# PROBLEM STATEMENT
Repeat all entries exactly.

====== INFORMATION

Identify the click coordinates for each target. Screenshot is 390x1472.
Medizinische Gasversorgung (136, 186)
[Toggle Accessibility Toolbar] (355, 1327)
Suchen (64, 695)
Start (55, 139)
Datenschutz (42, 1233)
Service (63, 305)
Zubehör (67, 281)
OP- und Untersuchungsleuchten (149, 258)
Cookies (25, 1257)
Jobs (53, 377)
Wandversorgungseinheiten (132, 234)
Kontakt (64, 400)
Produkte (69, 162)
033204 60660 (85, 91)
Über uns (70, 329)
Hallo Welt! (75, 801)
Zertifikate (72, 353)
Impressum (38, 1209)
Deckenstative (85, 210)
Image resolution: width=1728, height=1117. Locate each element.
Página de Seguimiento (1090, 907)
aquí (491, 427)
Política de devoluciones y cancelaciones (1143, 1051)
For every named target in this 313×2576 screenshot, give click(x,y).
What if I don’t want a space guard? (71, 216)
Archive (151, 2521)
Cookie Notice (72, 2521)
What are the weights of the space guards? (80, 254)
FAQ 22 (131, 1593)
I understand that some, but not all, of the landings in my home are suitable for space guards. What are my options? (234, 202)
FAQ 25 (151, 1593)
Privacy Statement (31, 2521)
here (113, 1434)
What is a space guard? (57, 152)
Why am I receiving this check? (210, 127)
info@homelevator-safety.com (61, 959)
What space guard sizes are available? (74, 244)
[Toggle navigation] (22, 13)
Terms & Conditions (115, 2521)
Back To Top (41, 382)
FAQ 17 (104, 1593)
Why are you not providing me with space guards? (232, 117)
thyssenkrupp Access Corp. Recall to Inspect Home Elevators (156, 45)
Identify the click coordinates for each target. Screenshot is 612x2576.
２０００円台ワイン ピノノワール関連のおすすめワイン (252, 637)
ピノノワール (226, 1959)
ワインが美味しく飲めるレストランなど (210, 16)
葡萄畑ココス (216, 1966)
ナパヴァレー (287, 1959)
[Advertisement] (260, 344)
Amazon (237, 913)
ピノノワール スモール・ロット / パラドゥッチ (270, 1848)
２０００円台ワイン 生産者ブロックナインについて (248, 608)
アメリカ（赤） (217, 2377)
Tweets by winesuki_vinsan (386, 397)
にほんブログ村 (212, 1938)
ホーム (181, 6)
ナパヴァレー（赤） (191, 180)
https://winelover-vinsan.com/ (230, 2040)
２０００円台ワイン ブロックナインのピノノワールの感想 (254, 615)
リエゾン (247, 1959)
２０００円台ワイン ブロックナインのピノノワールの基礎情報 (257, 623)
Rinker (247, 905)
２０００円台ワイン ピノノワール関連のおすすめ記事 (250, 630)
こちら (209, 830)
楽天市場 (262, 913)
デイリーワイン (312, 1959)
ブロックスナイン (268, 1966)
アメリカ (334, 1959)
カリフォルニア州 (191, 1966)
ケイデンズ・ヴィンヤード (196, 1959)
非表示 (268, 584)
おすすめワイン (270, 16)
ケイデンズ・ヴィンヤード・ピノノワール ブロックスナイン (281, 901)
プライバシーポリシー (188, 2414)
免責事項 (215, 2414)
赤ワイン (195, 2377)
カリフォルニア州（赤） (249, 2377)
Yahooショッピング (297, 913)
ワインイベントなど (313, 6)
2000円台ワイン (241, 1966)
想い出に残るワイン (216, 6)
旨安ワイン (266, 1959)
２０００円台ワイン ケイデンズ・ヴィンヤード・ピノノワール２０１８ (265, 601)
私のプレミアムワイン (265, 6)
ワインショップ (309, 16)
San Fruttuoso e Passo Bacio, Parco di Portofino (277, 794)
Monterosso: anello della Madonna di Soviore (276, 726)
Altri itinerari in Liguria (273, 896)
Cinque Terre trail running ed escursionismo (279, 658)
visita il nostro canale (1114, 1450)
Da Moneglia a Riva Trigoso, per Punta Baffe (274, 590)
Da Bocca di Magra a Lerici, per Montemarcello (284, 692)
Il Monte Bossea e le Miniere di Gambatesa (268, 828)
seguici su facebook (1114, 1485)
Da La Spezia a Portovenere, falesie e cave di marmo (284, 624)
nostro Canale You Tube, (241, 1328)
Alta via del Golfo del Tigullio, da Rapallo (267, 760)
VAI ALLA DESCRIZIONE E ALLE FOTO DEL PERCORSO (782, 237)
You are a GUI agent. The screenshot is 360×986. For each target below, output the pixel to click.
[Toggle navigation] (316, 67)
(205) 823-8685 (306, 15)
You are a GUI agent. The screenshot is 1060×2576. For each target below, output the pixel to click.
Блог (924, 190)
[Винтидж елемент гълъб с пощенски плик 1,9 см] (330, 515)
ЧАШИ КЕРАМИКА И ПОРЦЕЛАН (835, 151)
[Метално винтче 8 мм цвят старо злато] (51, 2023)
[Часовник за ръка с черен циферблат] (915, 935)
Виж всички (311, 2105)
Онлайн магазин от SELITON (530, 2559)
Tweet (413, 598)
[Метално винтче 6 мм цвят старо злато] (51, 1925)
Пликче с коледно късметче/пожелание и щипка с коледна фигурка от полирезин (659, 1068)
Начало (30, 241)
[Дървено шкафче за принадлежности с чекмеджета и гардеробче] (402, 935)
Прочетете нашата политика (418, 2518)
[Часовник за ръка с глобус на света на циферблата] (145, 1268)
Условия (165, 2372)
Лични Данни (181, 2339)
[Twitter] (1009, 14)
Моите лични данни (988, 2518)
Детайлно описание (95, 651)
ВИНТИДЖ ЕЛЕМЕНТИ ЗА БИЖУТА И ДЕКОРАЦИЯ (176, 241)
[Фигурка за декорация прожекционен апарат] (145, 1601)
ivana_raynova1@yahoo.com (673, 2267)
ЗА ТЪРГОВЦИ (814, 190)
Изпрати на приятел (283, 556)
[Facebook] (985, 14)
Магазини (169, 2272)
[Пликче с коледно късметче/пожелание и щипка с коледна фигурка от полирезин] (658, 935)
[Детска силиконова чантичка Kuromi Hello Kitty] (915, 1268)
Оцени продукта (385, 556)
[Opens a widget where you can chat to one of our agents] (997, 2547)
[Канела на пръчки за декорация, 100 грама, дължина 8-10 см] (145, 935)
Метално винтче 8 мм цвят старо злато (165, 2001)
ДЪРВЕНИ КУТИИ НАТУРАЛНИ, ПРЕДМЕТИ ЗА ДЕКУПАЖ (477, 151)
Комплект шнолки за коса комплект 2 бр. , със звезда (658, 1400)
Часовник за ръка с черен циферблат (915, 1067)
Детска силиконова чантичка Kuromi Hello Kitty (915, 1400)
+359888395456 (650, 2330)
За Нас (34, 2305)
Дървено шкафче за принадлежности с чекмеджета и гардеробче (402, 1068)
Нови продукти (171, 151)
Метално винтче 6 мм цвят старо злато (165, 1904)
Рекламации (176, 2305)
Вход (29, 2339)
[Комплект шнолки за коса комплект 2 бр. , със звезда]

============

# TASK SOLUTION
Identify the click coordinates for each target. Screenshot is 390x1472.
Medizinische Gasversorgung (136, 186)
[Toggle Accessibility Toolbar] (355, 1327)
Suchen (64, 695)
Start (55, 139)
Datenschutz (42, 1233)
Service (63, 305)
Zubehör (67, 281)
OP- und Untersuchungsleuchten (149, 258)
Cookies (25, 1257)
Jobs (53, 377)
Wandversorgungseinheiten (132, 234)
Kontakt (64, 400)
Produkte (69, 162)
033204 60660 (85, 91)
Über uns (70, 329)
Hallo Welt! (75, 801)
Zertifikate (72, 353)
Impressum (38, 1209)
Deckenstative (85, 210)
Image resolution: width=1728, height=1117. Locate each element.
Página de Seguimiento (1090, 907)
aquí (491, 427)
Política de devoluciones y cancelaciones (1143, 1051)
For every named target in this 313×2576 screenshot, give click(x,y).
What if I don’t want a space guard? (71, 216)
Archive (151, 2521)
Cookie Notice (72, 2521)
What are the weights of the space guards? (80, 254)
FAQ 22 (131, 1593)
I understand that some, but not all, of the landings in my home are suitable for space guards. What are my options? (234, 202)
FAQ 25 (151, 1593)
Privacy Statement (31, 2521)
here (113, 1434)
What is a space guard? (57, 152)
Why am I receiving this check? (210, 127)
info@homelevator-safety.com (61, 959)
What space guard sizes are available? (74, 244)
[Toggle navigation] (22, 13)
Terms & Conditions (115, 2521)
Back To Top (41, 382)
FAQ 17 (104, 1593)
Why are you not providing me with space guards? (232, 117)
thyssenkrupp Access Corp. Recall to Inspect Home Elevators (156, 45)
Identify the click coordinates for each target. Screenshot is 612x2576.
２０００円台ワイン ピノノワール関連のおすすめワイン (252, 637)
ピノノワール (226, 1959)
ワインが美味しく飲めるレストランなど (210, 16)
葡萄畑ココス (216, 1966)
ナパヴァレー (287, 1959)
[Advertisement] (260, 344)
Amazon (237, 913)
ピノノワール スモール・ロット / パラドゥッチ (270, 1848)
２０００円台ワイン 生産者ブロックナインについて (248, 608)
アメリカ（赤） (217, 2377)
Tweets by winesuki_vinsan (386, 397)
にほんブログ村 (212, 1938)
ホーム (181, 6)
ナパヴァレー（赤） (191, 180)
https://winelover-vinsan.com/ (230, 2040)
２０００円台ワイン ブロックナインのピノノワールの感想 (254, 615)
リエゾン (247, 1959)
２０００円台ワイン ブロックナインのピノノワールの基礎情報 (257, 623)
Rinker (247, 905)
２０００円台ワイン ピノノワール関連のおすすめ記事 (250, 630)
こちら (209, 830)
楽天市場 (262, 913)
デイリーワイン (312, 1959)
ブロックスナイン (268, 1966)
アメリカ (334, 1959)
カリフォルニア州 (191, 1966)
ケイデンズ・ヴィンヤード (196, 1959)
非表示 (268, 584)
おすすめワイン (270, 16)
ケイデンズ・ヴィンヤード・ピノノワール ブロックスナイン (281, 901)
プライバシーポリシー (188, 2414)
免責事項 (215, 2414)
赤ワイン (195, 2377)
カリフォルニア州（赤） (249, 2377)
Yahooショッピング (297, 913)
ワインイベントなど (313, 6)
2000円台ワイン (241, 1966)
想い出に残るワイン (216, 6)
旨安ワイン (266, 1959)
２０００円台ワイン ケイデンズ・ヴィンヤード・ピノノワール２０１８ (265, 601)
私のプレミアムワイン (265, 6)
ワインショップ (309, 16)
San Fruttuoso e Passo Bacio, Parco di Portofino (277, 794)
Monterosso: anello della Madonna di Soviore (276, 726)
Altri itinerari in Liguria (273, 896)
Cinque Terre trail running ed escursionismo (279, 658)
visita il nostro canale (1114, 1450)
Da Moneglia a Riva Trigoso, per Punta Baffe (274, 590)
Da Bocca di Magra a Lerici, per Montemarcello (284, 692)
Il Monte Bossea e le Miniere di Gambatesa (268, 828)
seguici su facebook (1114, 1485)
Da La Spezia a Portovenere, falesie e cave di marmo (284, 624)
nostro Canale You Tube, (241, 1328)
Alta via del Golfo del Tigullio, da Rapallo (267, 760)
VAI ALLA DESCRIZIONE E ALLE FOTO DEL PERCORSO (782, 237)
You are a GUI agent. The screenshot is 360×986. For each target below, output the pixel to click.
[Toggle navigation] (316, 67)
(205) 823-8685 (306, 15)
You are a GUI agent. The screenshot is 1060×2576. For each target below, output the pixel to click.
Блог (924, 190)
[Винтидж елемент гълъб с пощенски плик 1,9 см] (330, 515)
ЧАШИ КЕРАМИКА И ПОРЦЕЛАН (835, 151)
[Метално винтче 8 мм цвят старо злато] (51, 2023)
[Часовник за ръка с черен циферблат] (915, 935)
Виж всички (311, 2105)
Онлайн магазин от SELITON (530, 2559)
Tweet (413, 598)
[Метално винтче 6 мм цвят старо злато] (51, 1925)
Пликче с коледно късметче/пожелание и щипка с коледна фигурка от полирезин (659, 1068)
Начало (30, 241)
[Дървено шкафче за принадлежности с чекмеджета и гардеробче] (402, 935)
Прочетете нашата политика (418, 2518)
[Часовник за ръка с глобус на света на циферблата] (145, 1268)
Условия (165, 2372)
Лични Данни (181, 2339)
[Twitter] (1009, 14)
Моите лични данни (988, 2518)
Детайлно описание (95, 651)
ВИНТИДЖ ЕЛЕМЕНТИ ЗА БИЖУТА И ДЕКОРАЦИЯ (176, 241)
[Фигурка за декорация прожекционен апарат] (145, 1601)
ivana_raynova1@yahoo.com (673, 2267)
ЗА ТЪРГОВЦИ (814, 190)
Изпрати на приятел (283, 556)
[Facebook] (985, 14)
Магазини (169, 2272)
[Пликче с коледно късметче/пожелание и щипка с коледна фигурка от полирезин] (658, 935)
[Детска силиконова чантичка Kuromi Hello Kitty] (915, 1268)
Оцени продукта (385, 556)
[Opens a widget where you can chat to one of our agents] (997, 2547)
[Канела на пръчки за декорация, 100 грама, дължина 8-10 см] (145, 935)
Метално винтче 8 мм цвят старо злато (165, 2001)
ДЪРВЕНИ КУТИИ НАТУРАЛНИ, ПРЕДМЕТИ ЗА ДЕКУПАЖ (477, 151)
Комплект шнолки за коса комплект 2 бр. , със звезда (658, 1400)
Часовник за ръка с черен циферблат (915, 1067)
Детска силиконова чантичка Kuromi Hello Kitty (915, 1400)
+359888395456 (650, 2330)
За Нас (34, 2305)
Дървено шкафче за принадлежности с чекмеджета и гардеробче (402, 1068)
Нови продукти (171, 151)
Метално винтче 6 мм цвят старо злато (165, 1904)
Рекламации (176, 2305)
Вход (29, 2339)
[Комплект шнолки за коса комплект 2 бр. , със звезда]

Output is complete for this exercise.